§ **PAGINA**:
.....

ECLI:NL:RBAMS:2022:2958

Rechtbank Amsterdam

Datum uitspraak
24 mei 2022
Publicatiedatum
31 mei 2022
Zaaknummer
13/062353-22 (EAB II)
Instantie
Rechtbank Amsterdam
Type
Uitspraak
Procedures
  • Eerste en enige aanleg
Vindplaatsen
  • Rechtspraak.nl
AI samenvatting door LexboostAutomatisch gegenereerd

Toestemming voor overlevering op basis van Europees aanhoudingsbevel met betrekking tot illegale handel in verdovende middelen

In deze zaak heeft de Rechtbank Amsterdam op 24 mei 2022 uitspraak gedaan over een vordering tot overlevering op basis van een Europees aanhoudingsbevel (EAB) dat is uitgevaardigd door de Poolse autoriteiten. De vordering, ingediend door de officier van justitie, betreft de opgeëiste persoon die wordt verdacht van illegale handel in verdovende middelen. De rechtbank heeft de identiteit van de opgeëiste persoon vastgesteld en de vordering behandeld tijdens een openbare zitting op 12 mei 2022, waarbij de opgeëiste persoon werd bijgestaan door zijn raadsman en een tolk. De rechtbank heeft vastgesteld dat het EAB voldoet aan de eisen van de Overleveringswet (OLW) en dat er geen weigeringsgronden zijn voor de overlevering. De rechtbank heeft ook overwogen dat, ondanks de structurele gebreken in de Poolse rechtsorde, er geen individueel reëel gevaar is voor schending van het recht op een eerlijk proces. De rechtbank heeft daarom besloten de overlevering toe te staan, waarbij de opgeëiste persoon wordt overgeleverd aan de Poolse autoriteiten voor het strafrechtelijk onderzoek.

Uitspraak

RECHTBANK AMSTERDAM

INTERNATIONALE RECHTSHULPKAMER

Parketnummer: 13/062353-22 (EAB II)
RK nummer: 22/1419
Datum uitspraak: 24 mei 2022
UITSPRAAK
op de vordering ex artikel 23 Overleveringswet (OLW), ingediend door de officier van justitie bij deze rechtbank. Deze vordering dateert van 15 maart 2022 en betreft onder meer het in behandeling nemen van een Europees aanhoudingsbevel (EAB).

.....

§ **AANGELEVERDE GEGEVENS**:
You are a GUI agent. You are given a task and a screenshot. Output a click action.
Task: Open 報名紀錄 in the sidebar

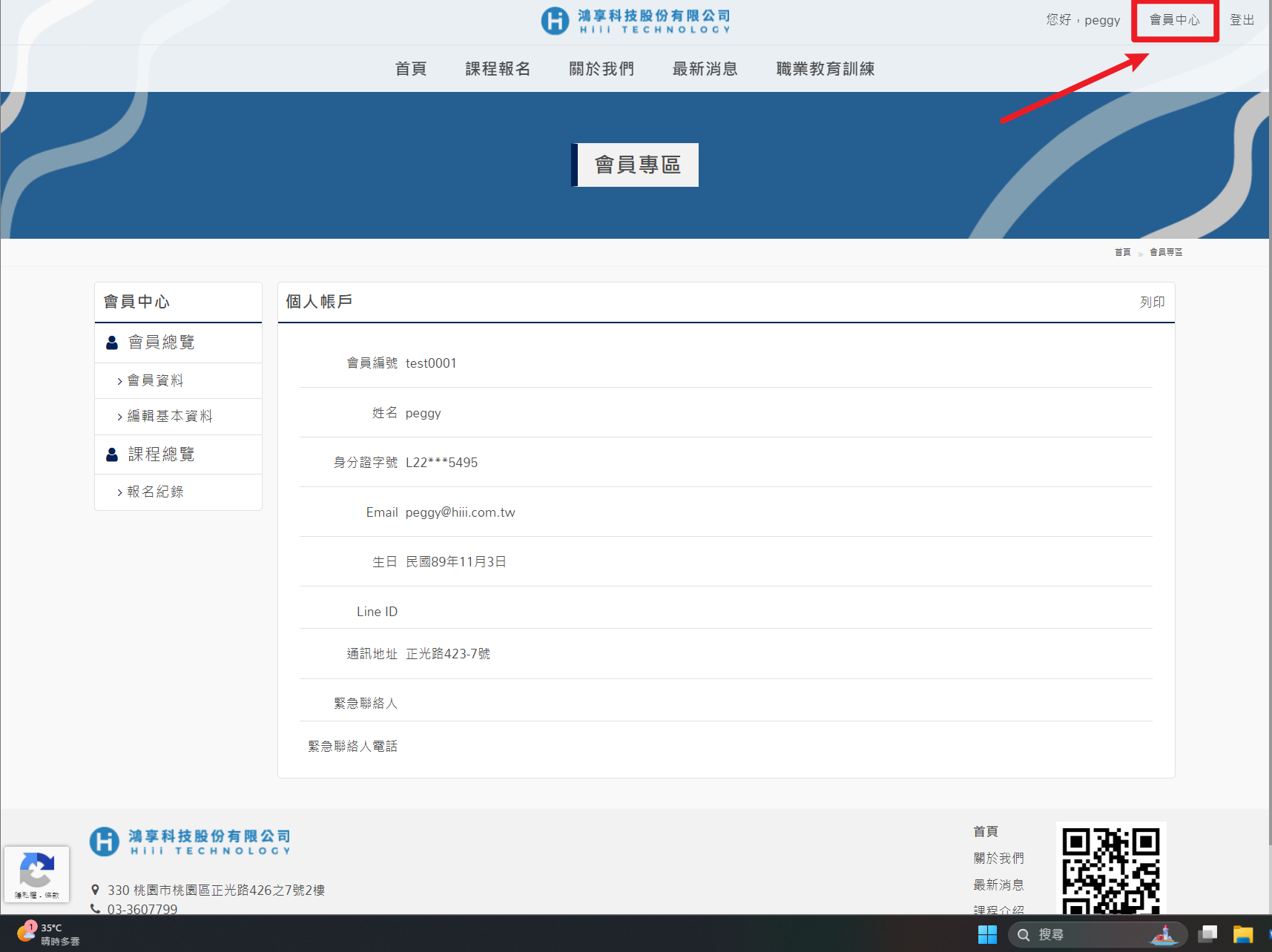tap(155, 492)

.....

§ **VEREISTE HANDELINGEN**:
(1) Bepaal voor elk van de volgende beweringen of ze overeenkomen met de rechtbankuitspraak over het Europees aanhoudingsbevel, en onderbouw elk antwoord met een letterlijk citaat uit de uitspraak: (a) de openbare zitting vond plaats op 12 mei 2022; (b) het EAB is uitgevaardigd door de Duitse autoriteiten; (c) de vordering van de officier van justitie dateert van 15 maart 2022.
(2) Welk RK-nummer staat er in de rechtbankuitspraak over het Europees aanhoudingsbevel?
(3) Schrijf de rechtbankuitspraak over het Europees aanhoudingsbevel verder, beginnend na de laatste zin die er staat.
De regels spelen hierbij geen enkele rol.

§ **ANTWOORDEN PER TAAK**:
(1)
(a) Ja: "tijdens een openbare zitting op 12 mei 2022"
(b) Nee: "dat is uitgevaardigd door de Poolse autoriteiten"
(c) Ja: "Deze vordering dateert van 15 maart 2022"

(2) 22/1419

(3)
Dit EAB is uitgevaardigd op 20 mei 2020 door
the Circuit Court in Elbląg, II Criminal Department(Polen) en strekt tot de aanhouding en overlevering van:
[opgeëiste persoon] ,
geboren te [geboorteplaats] (Polen) op [geboortedag] 1992,
verblijvende op het adres:
[adres] , [woonplaats] ,
hierna te noemen de opgeëiste persoon.

1.Procesgang

De vordering is behandeld op de openbare zitting van 12 mei 2022. Het verhoor heeft plaatsgevonden in tegenwoordigheid van de officier van justitie, mr. K. van der Schaft. De opgeëiste persoon is bijgestaan door zijn raadsman, mr. F.P. Slewe, advocaat te Schiphol en door een tolk in de Poolse taal.
De raadsman heeft zich gerefereerd aan het oordeel van de rechtbank.
Op grond van artikel 22, derde lid, OLW heeft de rechtbank de termijn waarbinnen zij op grond van het eerste lid van dit artikel uitspraak moet doen met dertig dagen verlengd omdat zij die verlenging nodig heeft om over de verzochte overlevering te beslissen.

2.Identiteit van de opgeëiste persoon

De rechtbank heeft de identiteit van de opgeëiste persoon onderzocht. De opgeëiste persoon heeft ter zitting verklaard dat de bovenvermelde personalia juist zijn en dat hij de Poolse nationaliteit heeft.

3.Grondslag en inhoud van het EAB

In het EAB wordt melding gemaakt van een aanhoudingsbevel, te weten de
decision of the District Court in Olsztyn on temporary arrest for 30 (thirty) days from the day of arrestvan 2 maart 2020 (referentienummer: II Kp 221/20, PO I Ds. 42.2019).
De overlevering wordt verzocht ten behoeve van een door de justitiële autoriteiten van de uitvaardigende lidstaat ingesteld strafrechtelijk onderzoek ter zake van het vermoeden dat de opgeëiste persoon zich schuldig heeft gemaakt aan een naar Pools recht strafbaar feit.
Dit feit is omschreven in onderdeel e) van het EAB en in de aanvullende informatie, te weten de brief van de
Circuit Public Prosecutorvan 5 mei 2022.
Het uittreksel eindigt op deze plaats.